=== Activity ===
Reproduce exactly the line with "Returns (24, 2117)" and the lines after it. Stop at the last line of the data and include nothing else.

=== Available data ===
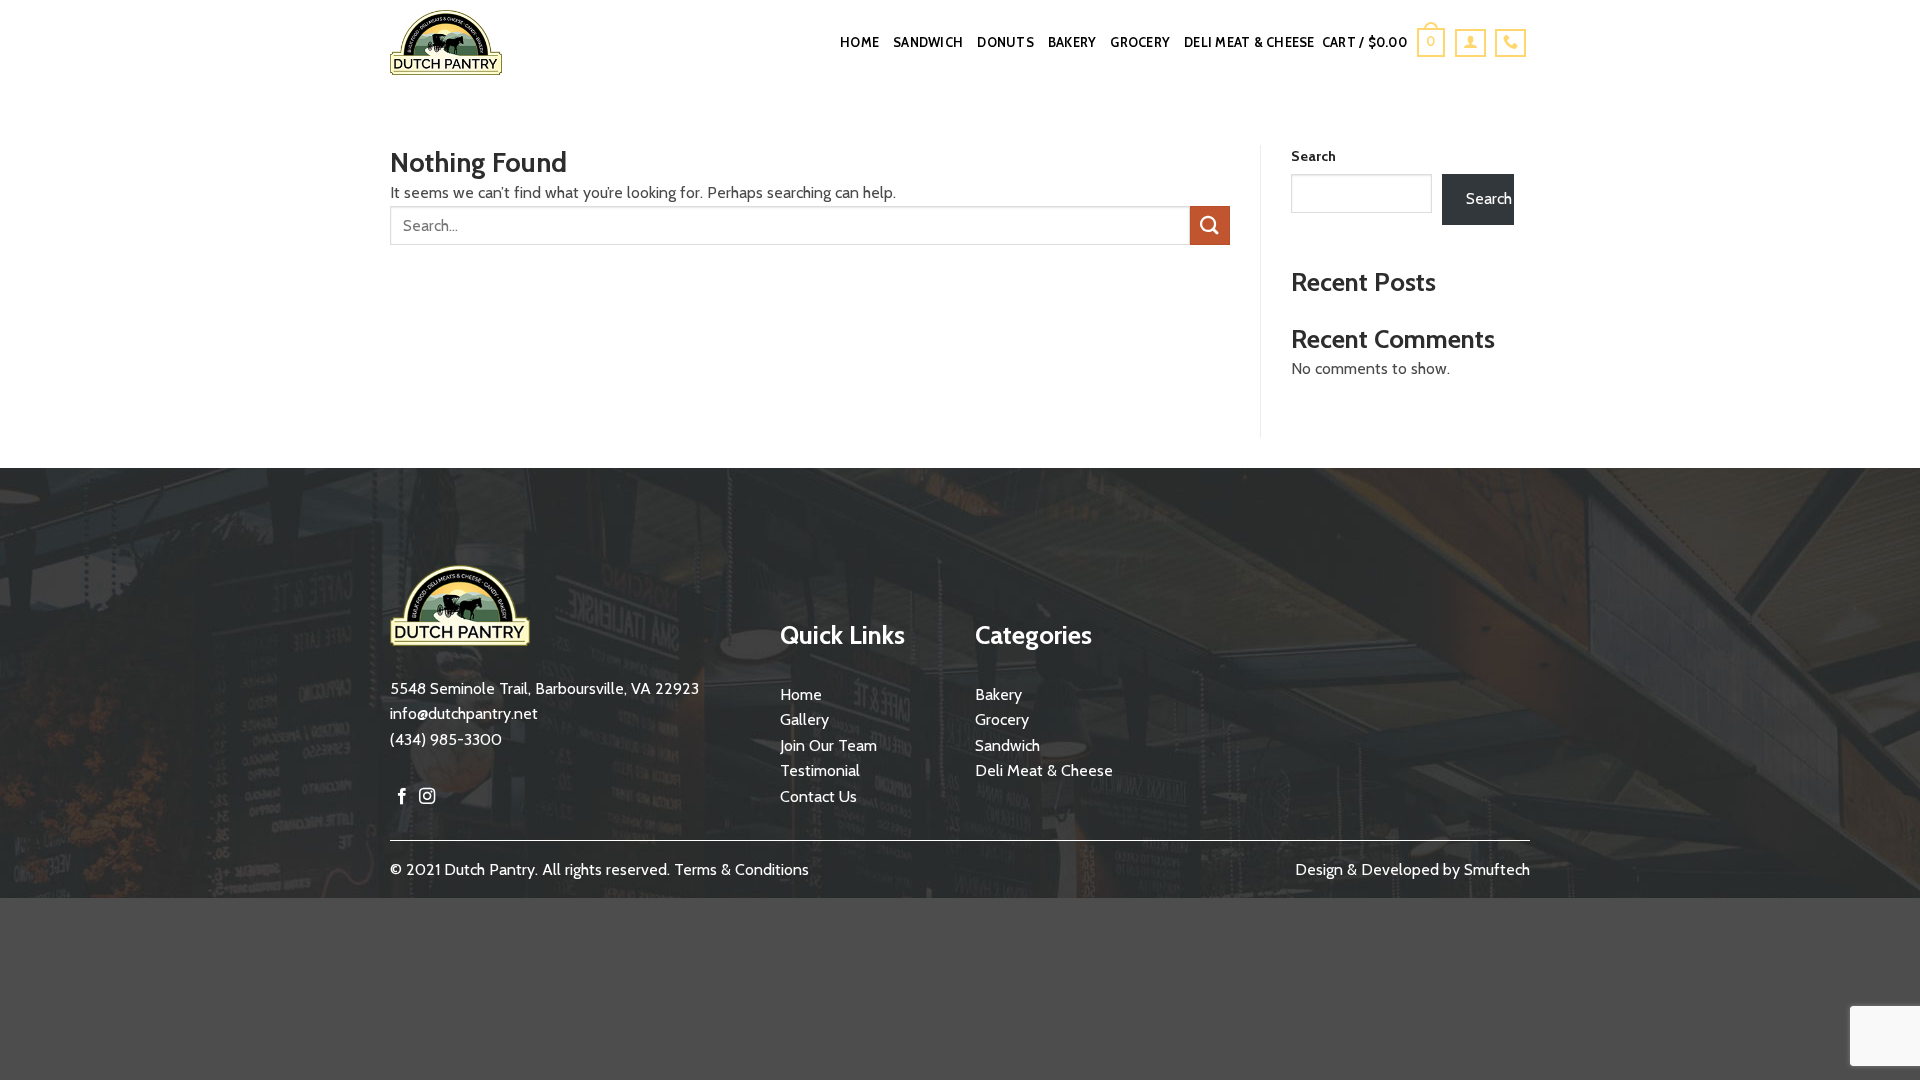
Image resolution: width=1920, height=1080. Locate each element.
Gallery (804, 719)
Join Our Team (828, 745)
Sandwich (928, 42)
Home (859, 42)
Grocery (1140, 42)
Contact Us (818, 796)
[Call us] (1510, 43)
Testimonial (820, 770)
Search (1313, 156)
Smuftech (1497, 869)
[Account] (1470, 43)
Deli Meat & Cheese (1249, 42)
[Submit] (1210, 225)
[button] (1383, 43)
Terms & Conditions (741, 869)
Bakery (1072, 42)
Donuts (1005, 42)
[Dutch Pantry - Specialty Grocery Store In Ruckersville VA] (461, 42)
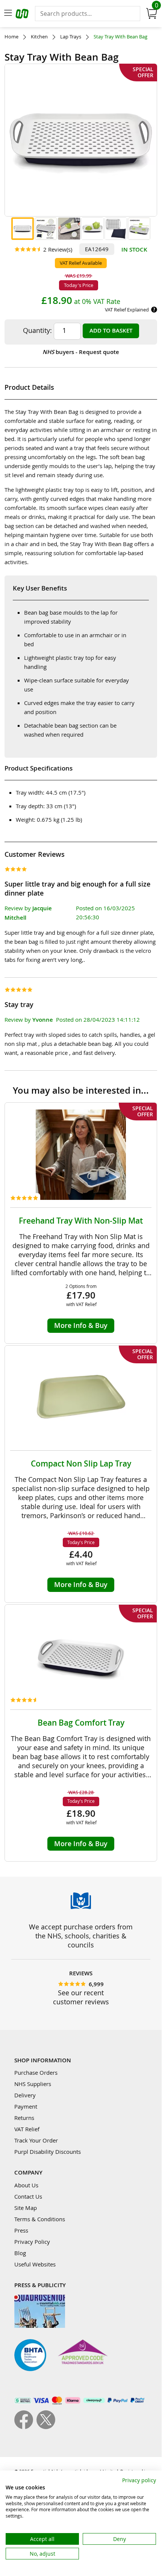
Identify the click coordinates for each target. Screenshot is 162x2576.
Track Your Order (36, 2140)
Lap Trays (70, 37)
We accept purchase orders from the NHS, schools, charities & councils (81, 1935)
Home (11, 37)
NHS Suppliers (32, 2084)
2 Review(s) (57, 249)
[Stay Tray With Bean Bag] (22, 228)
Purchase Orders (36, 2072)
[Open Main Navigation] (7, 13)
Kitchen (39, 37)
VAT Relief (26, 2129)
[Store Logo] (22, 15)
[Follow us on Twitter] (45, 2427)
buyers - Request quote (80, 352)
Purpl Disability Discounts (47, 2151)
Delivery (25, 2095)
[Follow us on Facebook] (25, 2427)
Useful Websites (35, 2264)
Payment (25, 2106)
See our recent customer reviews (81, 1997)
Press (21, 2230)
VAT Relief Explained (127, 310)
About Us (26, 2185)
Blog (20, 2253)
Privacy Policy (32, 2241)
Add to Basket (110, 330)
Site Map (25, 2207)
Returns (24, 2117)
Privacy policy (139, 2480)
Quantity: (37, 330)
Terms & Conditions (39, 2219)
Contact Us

=== Result ===
Returns (24, 2117)
Privacy policy (139, 2480)
Quantity: (37, 330)
Terms & Conditions (39, 2219)
Contact Us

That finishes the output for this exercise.